> _WORK INSTRUCTIONS_:
[a] Translate this sentence from the PCOS passage into Spanish: "In this particular study, the women with the highest levels of DHEA, the adrenal androgens, were found to have the lowest levels of different inflammatory markers."
[b] For each statement below, decide whether it agrees with the PCOS passage, answering yes or no and quoting the words that decide it. (i) The 2012 study looked at 280 women with PCOS. (ii) In the 2007 study, women with high DHEA-S had lower testosterone levels overall. (iii) The group with the higher ratio of adrenal androgens had a longer cycle length.

> _PASSAGE_:
Types of Variation in PCOS?

It has been found that women with PCOS might actually have different variants on the “types” of androgens that predominate in their conditions.

Some women are more “adrenal dominant” and others are more “ovary dominant” with respect to androgen production. It appears that there is a clear difference between the two with respect to risk for both inflammation and cardiovascular/metabolic disease risk.

A 2012 study comparing a group of 280 women with PCOS, looking at their adrenal and ovarian androgens. The ratio between DHEA-S (adrenal androgen) and total testosterone (ovarian androgen) were calculated for the group of women. The median value for the study group was 4.40. They then compared body mass index, waist circumference, hirsutism (according to the Ferriman-Gallwey score), inflammatory markers, and menstrual cycle length in the two groups.

Across the board, the group with the higher ratio of adrenal androgens had better outcomes with respect to body mass index and waist circumference, hirsutism and also had a shorter cycle length. The group with higher DHEA also had better lipid (cholesterol) profiles and lower levels of inflammatory markers. Although this study is quite small in size, it is interesting to note that the adrenal “typeology/phenotype” of androgen production appears to be protective in PCOS.

A similar result was found in another study, completed in 2007 on a group of 238 young women with high androgens. In this particular study, the women with the highest levels of DHEA, the adrenal androgens, were found to have the lowest levels of different inflammatory markers. Interestingly, although women with high DHEA-S had higher testosterone levels overall, they also had lower insulin, lower LDL cholesterol and higher HDL cholesterol.

As such it appears that the source of the androgens may make an impact on the metabolic and reproductive outcome of a woman with PCOS. As such it may be useful to test the levels of testosterone (ovarian) and DHEA-S (adrenal) androgens, to be able to predict the phenotype or severity of the syndrome, and as such make adjustments to treatment accordingly.

References

  1. Lerchbaum E, Schwetz V, Giuliani A, Pieber TR, Obermayer-Pietsch B. Opposing effects of dehydroepiandrosterone sulfate and free testosterone on metabolic phenotype in women with polycystic ovary syndrome. Fertil Steril. 2012 Nov;98(5)

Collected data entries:
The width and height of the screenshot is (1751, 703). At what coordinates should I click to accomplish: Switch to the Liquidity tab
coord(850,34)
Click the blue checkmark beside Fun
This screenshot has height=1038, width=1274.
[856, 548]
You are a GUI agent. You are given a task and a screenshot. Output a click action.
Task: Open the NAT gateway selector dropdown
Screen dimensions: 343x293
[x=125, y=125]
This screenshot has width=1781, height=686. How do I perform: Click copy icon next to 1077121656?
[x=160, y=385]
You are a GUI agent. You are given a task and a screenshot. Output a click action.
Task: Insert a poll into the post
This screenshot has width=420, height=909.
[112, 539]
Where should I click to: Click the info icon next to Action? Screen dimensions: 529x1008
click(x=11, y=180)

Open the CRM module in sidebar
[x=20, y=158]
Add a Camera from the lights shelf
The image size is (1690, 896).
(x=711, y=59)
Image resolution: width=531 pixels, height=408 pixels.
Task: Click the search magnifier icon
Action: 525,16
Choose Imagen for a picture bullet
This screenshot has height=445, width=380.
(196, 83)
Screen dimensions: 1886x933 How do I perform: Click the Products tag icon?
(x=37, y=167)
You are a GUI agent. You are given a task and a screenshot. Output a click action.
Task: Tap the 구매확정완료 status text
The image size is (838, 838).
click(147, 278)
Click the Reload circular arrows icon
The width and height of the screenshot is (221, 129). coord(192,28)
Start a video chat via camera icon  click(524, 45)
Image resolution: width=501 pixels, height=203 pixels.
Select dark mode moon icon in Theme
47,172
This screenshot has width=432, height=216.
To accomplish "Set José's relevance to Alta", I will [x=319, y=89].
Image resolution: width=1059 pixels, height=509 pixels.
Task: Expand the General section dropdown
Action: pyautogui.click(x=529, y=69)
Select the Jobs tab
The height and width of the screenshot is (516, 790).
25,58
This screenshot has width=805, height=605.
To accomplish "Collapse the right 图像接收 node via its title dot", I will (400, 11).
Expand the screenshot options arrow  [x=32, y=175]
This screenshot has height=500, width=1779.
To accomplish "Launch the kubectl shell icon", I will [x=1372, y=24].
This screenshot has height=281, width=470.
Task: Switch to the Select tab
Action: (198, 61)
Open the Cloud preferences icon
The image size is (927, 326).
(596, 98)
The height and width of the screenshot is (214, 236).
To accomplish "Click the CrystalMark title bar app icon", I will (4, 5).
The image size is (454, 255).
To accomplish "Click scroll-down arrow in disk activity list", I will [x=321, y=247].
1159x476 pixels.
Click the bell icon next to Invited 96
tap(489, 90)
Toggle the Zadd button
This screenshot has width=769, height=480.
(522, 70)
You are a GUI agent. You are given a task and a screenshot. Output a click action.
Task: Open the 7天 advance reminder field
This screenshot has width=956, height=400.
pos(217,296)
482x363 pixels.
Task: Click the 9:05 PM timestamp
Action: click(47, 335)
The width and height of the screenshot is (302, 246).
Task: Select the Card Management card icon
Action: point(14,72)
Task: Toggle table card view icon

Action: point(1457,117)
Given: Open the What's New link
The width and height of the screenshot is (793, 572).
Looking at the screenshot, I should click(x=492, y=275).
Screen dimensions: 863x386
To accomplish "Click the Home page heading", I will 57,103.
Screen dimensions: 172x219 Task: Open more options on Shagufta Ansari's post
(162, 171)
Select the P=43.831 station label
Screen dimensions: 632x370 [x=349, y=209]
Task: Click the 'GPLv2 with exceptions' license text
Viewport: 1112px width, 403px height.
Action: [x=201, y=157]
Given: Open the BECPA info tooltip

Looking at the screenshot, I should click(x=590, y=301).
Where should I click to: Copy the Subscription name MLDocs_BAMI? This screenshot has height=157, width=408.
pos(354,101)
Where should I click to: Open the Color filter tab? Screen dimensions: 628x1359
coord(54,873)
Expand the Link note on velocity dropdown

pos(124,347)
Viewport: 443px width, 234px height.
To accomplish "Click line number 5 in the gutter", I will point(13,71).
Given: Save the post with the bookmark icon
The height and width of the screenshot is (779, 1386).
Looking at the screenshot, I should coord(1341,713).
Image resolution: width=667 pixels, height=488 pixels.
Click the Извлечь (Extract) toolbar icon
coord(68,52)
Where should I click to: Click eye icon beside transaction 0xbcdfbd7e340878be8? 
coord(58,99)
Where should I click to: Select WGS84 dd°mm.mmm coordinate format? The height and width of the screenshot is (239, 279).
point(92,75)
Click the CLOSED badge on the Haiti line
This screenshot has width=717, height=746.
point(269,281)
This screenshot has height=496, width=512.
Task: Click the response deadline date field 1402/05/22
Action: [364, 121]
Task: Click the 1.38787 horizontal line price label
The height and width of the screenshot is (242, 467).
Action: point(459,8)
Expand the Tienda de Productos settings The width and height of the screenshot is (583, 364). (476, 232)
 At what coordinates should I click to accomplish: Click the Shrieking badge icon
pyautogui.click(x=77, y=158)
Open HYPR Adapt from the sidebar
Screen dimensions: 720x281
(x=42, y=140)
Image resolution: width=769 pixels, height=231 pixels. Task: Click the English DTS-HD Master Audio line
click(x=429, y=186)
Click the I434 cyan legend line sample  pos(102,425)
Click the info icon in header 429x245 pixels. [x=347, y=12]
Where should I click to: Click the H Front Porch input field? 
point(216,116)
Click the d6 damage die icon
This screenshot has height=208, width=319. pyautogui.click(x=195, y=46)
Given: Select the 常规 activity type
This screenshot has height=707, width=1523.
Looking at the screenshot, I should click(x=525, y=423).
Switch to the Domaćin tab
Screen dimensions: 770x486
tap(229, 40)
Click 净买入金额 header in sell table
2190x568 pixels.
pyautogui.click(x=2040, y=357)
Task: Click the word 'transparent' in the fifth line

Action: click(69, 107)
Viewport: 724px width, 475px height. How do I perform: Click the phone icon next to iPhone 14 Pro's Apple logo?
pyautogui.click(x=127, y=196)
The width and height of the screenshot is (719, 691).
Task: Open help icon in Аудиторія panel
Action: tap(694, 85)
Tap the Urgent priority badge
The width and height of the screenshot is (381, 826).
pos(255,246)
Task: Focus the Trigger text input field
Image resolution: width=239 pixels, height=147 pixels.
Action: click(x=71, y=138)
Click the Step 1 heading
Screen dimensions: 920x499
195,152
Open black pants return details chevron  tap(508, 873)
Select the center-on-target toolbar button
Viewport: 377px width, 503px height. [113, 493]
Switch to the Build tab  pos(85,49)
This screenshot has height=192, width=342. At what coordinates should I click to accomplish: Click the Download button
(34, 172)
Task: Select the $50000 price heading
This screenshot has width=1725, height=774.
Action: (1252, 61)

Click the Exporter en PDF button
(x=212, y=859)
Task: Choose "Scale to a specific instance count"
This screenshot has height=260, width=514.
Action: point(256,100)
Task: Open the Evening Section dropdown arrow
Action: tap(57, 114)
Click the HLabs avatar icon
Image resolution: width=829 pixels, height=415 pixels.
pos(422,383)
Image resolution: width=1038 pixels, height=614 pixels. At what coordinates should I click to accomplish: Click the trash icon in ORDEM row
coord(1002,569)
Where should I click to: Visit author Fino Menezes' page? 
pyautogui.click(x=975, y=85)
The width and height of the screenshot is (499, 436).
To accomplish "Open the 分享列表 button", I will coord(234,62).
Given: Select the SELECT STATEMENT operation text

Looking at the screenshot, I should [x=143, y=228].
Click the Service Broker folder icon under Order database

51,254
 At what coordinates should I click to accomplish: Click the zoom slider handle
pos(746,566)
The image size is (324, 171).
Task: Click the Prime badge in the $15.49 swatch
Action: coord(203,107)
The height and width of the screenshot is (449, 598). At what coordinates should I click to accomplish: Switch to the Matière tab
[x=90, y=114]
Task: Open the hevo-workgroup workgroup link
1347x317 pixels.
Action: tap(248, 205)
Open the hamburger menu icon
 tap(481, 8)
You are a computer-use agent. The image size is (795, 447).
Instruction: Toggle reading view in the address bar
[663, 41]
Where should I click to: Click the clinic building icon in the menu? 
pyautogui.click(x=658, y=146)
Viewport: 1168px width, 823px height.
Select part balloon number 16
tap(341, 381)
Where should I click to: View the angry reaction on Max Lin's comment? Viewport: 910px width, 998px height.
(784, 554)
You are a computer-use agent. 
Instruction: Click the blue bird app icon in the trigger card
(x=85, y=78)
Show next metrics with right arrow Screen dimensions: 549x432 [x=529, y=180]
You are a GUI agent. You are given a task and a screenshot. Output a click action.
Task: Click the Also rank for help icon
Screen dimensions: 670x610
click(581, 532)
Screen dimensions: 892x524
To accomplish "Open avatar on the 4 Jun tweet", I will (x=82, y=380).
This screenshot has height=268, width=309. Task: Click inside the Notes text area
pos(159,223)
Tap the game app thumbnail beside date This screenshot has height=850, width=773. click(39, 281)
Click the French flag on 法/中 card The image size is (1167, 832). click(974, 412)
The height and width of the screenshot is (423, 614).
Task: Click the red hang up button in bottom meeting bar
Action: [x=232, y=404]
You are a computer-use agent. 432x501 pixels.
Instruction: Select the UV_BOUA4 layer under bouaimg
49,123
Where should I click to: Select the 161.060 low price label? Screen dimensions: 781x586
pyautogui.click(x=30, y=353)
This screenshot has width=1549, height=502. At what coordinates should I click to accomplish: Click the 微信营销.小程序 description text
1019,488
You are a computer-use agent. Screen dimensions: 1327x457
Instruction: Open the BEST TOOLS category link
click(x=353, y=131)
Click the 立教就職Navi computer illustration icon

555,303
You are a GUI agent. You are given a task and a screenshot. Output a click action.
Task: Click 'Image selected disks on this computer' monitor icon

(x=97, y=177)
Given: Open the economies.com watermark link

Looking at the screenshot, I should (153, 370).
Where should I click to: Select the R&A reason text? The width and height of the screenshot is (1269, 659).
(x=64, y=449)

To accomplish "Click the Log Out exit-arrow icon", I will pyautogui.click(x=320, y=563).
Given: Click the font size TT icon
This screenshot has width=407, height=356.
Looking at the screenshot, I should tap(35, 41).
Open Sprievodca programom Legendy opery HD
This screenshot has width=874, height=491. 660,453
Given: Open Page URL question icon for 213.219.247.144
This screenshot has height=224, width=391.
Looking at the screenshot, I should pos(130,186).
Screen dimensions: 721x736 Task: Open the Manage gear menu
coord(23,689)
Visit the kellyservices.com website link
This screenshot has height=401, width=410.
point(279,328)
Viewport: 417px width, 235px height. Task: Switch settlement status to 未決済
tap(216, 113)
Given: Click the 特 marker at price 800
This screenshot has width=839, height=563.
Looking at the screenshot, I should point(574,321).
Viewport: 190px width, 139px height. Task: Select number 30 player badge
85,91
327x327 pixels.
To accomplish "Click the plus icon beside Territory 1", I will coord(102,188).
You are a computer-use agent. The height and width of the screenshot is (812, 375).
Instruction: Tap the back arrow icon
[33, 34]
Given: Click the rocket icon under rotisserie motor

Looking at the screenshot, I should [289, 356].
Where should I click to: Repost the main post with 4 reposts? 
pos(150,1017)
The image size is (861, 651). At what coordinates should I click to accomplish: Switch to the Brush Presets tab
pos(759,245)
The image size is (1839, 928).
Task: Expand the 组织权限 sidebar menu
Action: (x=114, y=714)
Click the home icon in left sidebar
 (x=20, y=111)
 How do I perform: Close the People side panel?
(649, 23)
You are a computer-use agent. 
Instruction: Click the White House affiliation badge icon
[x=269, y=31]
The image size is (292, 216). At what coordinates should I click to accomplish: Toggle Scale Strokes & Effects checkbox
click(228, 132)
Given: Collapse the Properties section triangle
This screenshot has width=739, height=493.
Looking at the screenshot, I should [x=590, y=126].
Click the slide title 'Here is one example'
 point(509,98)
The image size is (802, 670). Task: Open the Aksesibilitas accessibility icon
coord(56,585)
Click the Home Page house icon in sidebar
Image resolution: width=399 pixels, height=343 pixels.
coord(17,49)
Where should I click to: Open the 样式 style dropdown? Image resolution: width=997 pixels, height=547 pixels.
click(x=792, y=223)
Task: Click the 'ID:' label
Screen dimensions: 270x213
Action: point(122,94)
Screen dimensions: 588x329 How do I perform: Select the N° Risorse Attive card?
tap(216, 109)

> _SOLUTIONS TO THE PROBLEMS_:
[a] En este estudio en particular, se encontró que las mujeres con los niveles más altos de DHEA, los andrógenos suprarrenales, tenían los niveles más bajos de distintos marcadores inflamatorios.

[b]
(i) Yes: "A 2012 study comparing a group of 280 women with PCOS"
(ii) No: "although women with high DHEA-S had higher testosterone levels overall"
(iii) No: "and also had a shorter cycle length"